カッコウの瞳の中には、目の前で対峙している己はどこにも映っていない。その事実にタカのハートはぴきんとガラスがひびいるような音を立てる。
「カッコウ、お前…どうしたんだ?」
不審に思いながらも、タカはけして膝をつこうとしない。懸命にこらえながら、岩の前を守り続ける。
「ちぃっどけっ!」
一直線に飛んでくるカッコウは、何度もタカに打撃を与える。「ぐっ、うっ」何度も呻き、ダメージを負い、流血しながらも、タカは立ち続け、防御の姿勢をまだ保っていた。

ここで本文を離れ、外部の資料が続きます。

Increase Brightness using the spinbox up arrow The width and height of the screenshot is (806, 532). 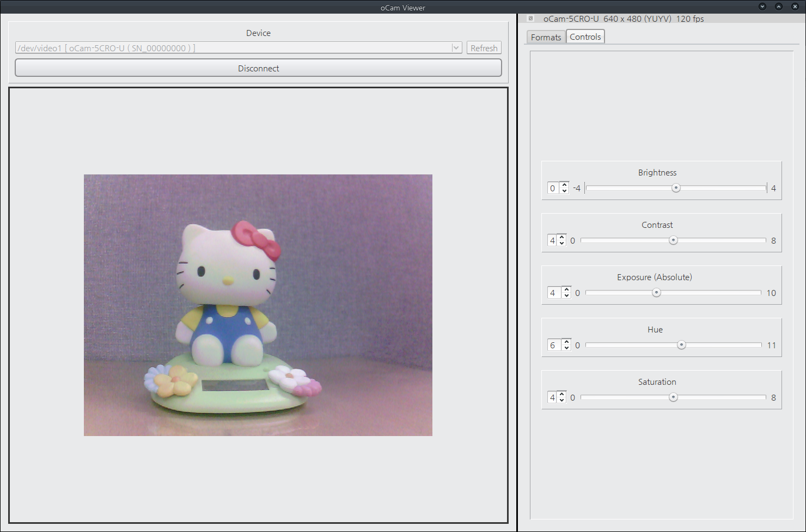564,185
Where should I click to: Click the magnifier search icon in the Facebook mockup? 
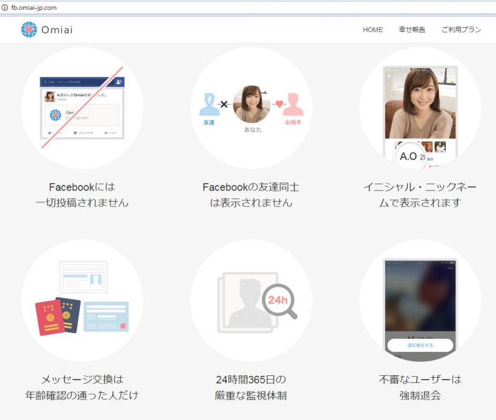[46, 81]
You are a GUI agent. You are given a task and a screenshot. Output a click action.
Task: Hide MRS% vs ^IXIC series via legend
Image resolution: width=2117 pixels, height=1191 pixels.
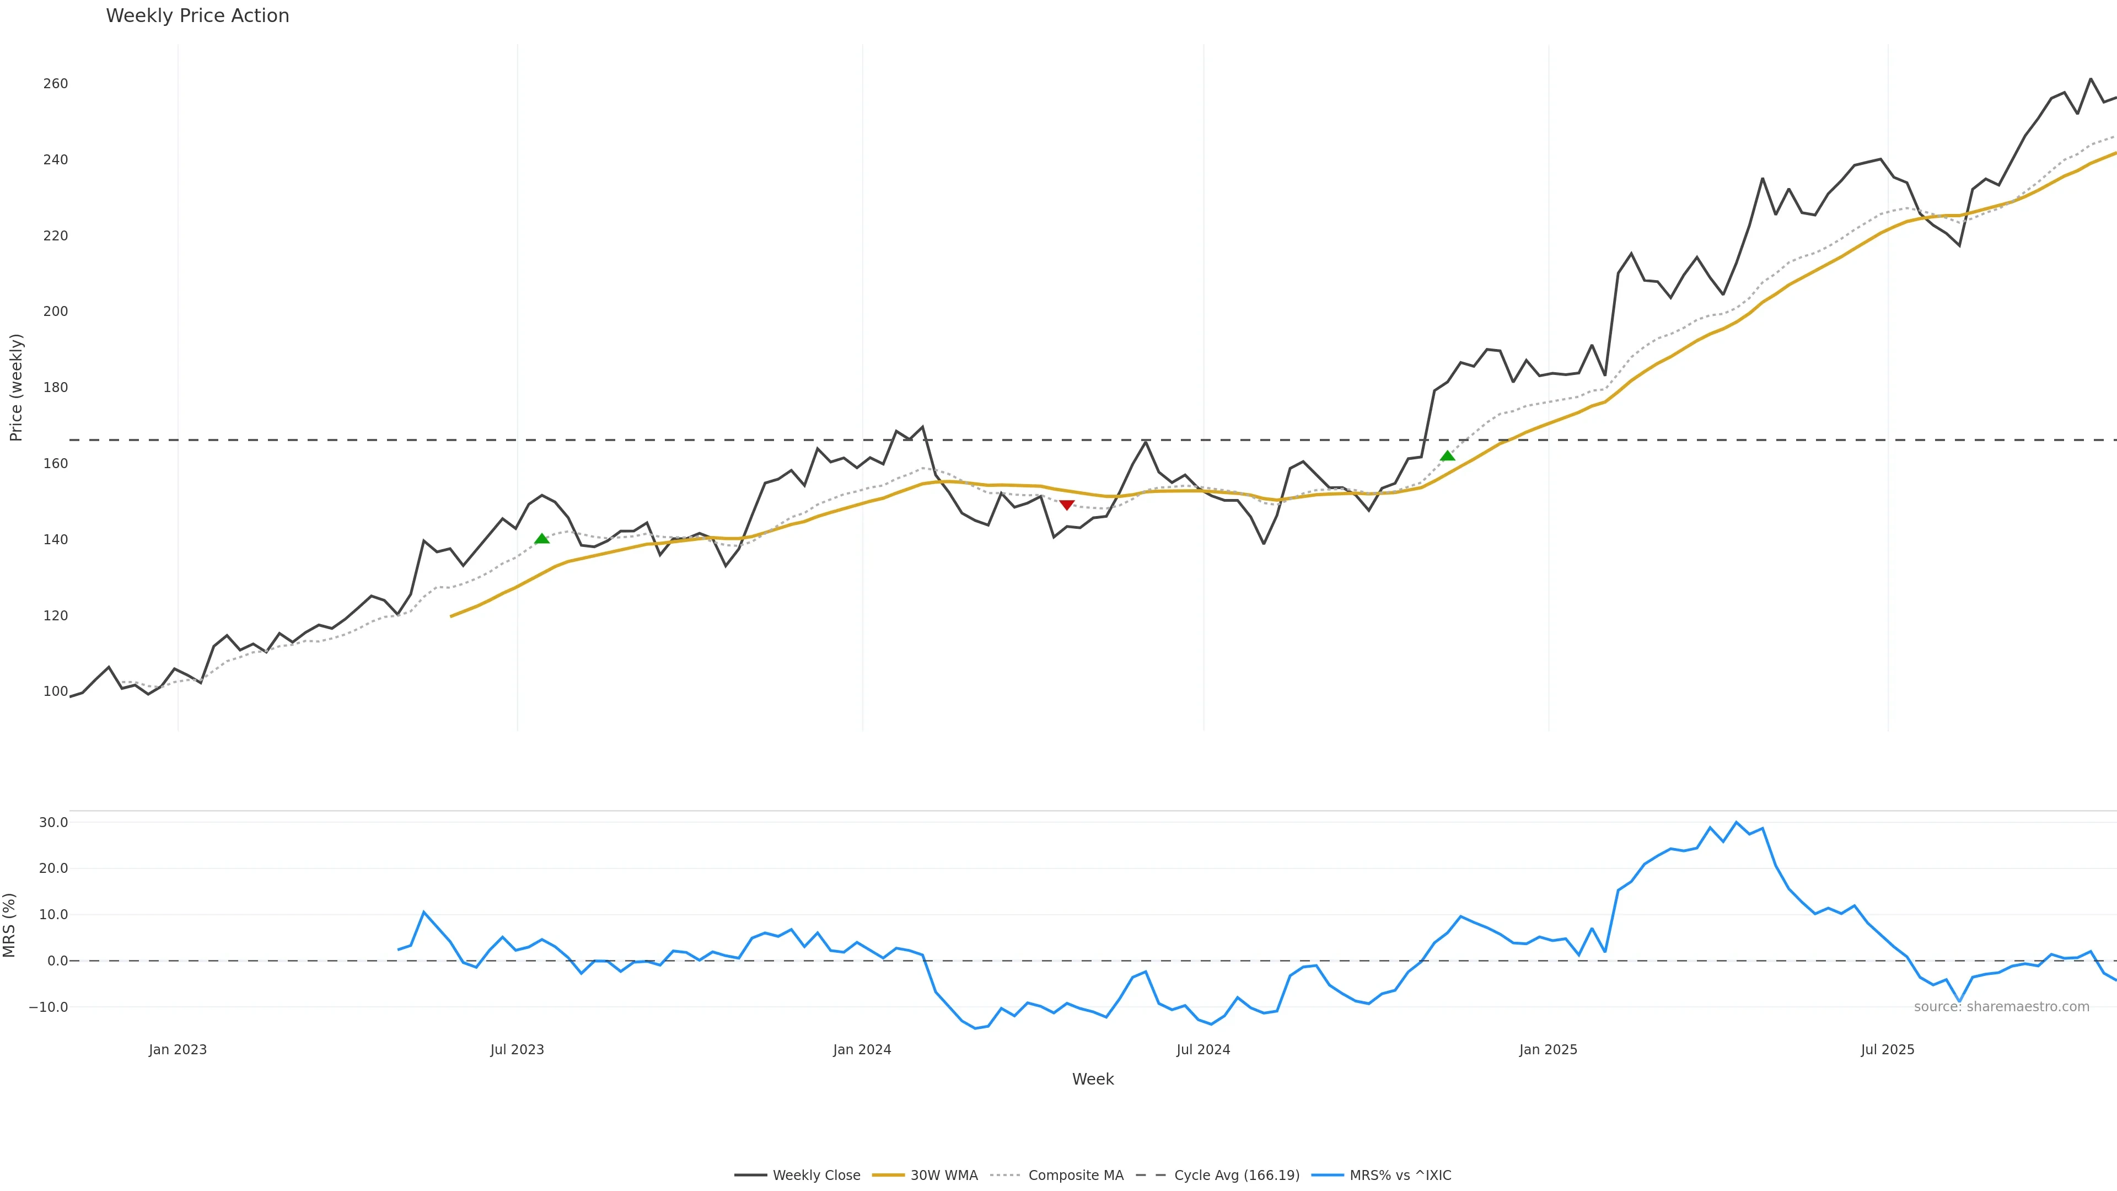(x=1400, y=1175)
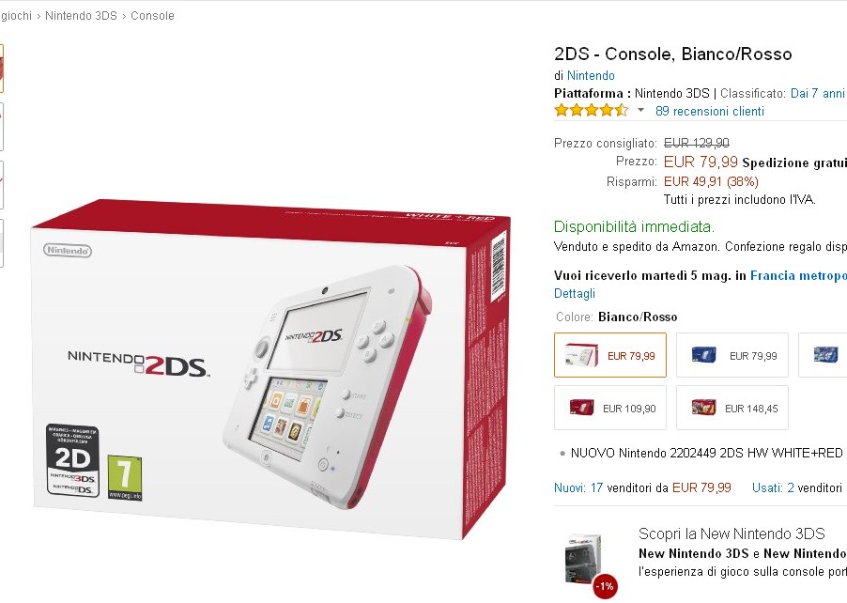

スズメを守る。その強い思いで、己の翼の力を限界まで引き出す。タカへの攻撃と反撃で、カッコウのほうも疲労とダメージが蓄積されていく、その現状にカッコウはさらに苛立つ。切り札は、標的のために使おうと思っていたが、もう冷静ではいられなかった。手に、あの石をとり、かちりと鳴らす。
「まあいい、どうせその後ろにいるんだろ。ならてめーとっちめて、そっこー中いきゃいいわけだし…」
口元から流れる血をぐっと乱暴に拭って、カッコウは手の中のバードストーンを、己の翼へと押し付ける。
その瞬間に、タカはカッコウがバードストーンを所持し、使用しようとしていることに気がついた。
「! 待てやめろっ」
手を伸ばすが届くはずもなく、カッコウは行為をやめようとしない。「くっ」悔しそうに舌うって、タカが駆け寄る。手を伸ばしながら、だが、その手は空ぶって、地面へと落ちる。



一方その頃、オオルリはカッコウたちのもとから去ってから、単独行動をしていた。
チョモランマよりも東になる、荒れた台地で、一人風にふかれている。
冷たい眼差しで、バードストーンを見つめる。
兄のこと、ワシのこと、そして壮絶な最期をとげたツルのこと。浮かんでは次々に消えていった。
もうだれもいないも同然だった。オオルリの中ではそう答えが出ていた。
石を見つめるその目は、石を通り越して、どこともいえない場所を見ているよう。にごり細まり、ぐるぐるととぐろを巻くように暴れ始める。心の中の異様な感情が。
「もう信じない…、もう、迷ってなどいない」
言い聞かせるように独りつぶやき、石をぐっと握り締める。
さまよい飛ぶ青い翼は、やがて、標的を捉え、不気味に青い目を光らせる。
狂える翼となったオオルリが、今まさにハヤブサへと殺意の牙を向けようとする。手にしたバードストーンはオオルリの青い翼に埋まり、異形の翼へと変化する。
「ハヤブサ!」
カラスの声にハヤブサも上空から突如襲い掛かってきた殺意に気づき、すぐに翼を広げ、身をかわした。
「! オオルリ、その翼は」
にまり…、赤い三日月がハヤブサの目に映る。バケモノと化したオオルリは「死になさい!」叫びながらハヤブサへと襲い掛かる。
「私は負けない!」
タカとカッコウ、ハヤブサとオオルリ、別々の場所でそれぞれの最後の衝突が始まる。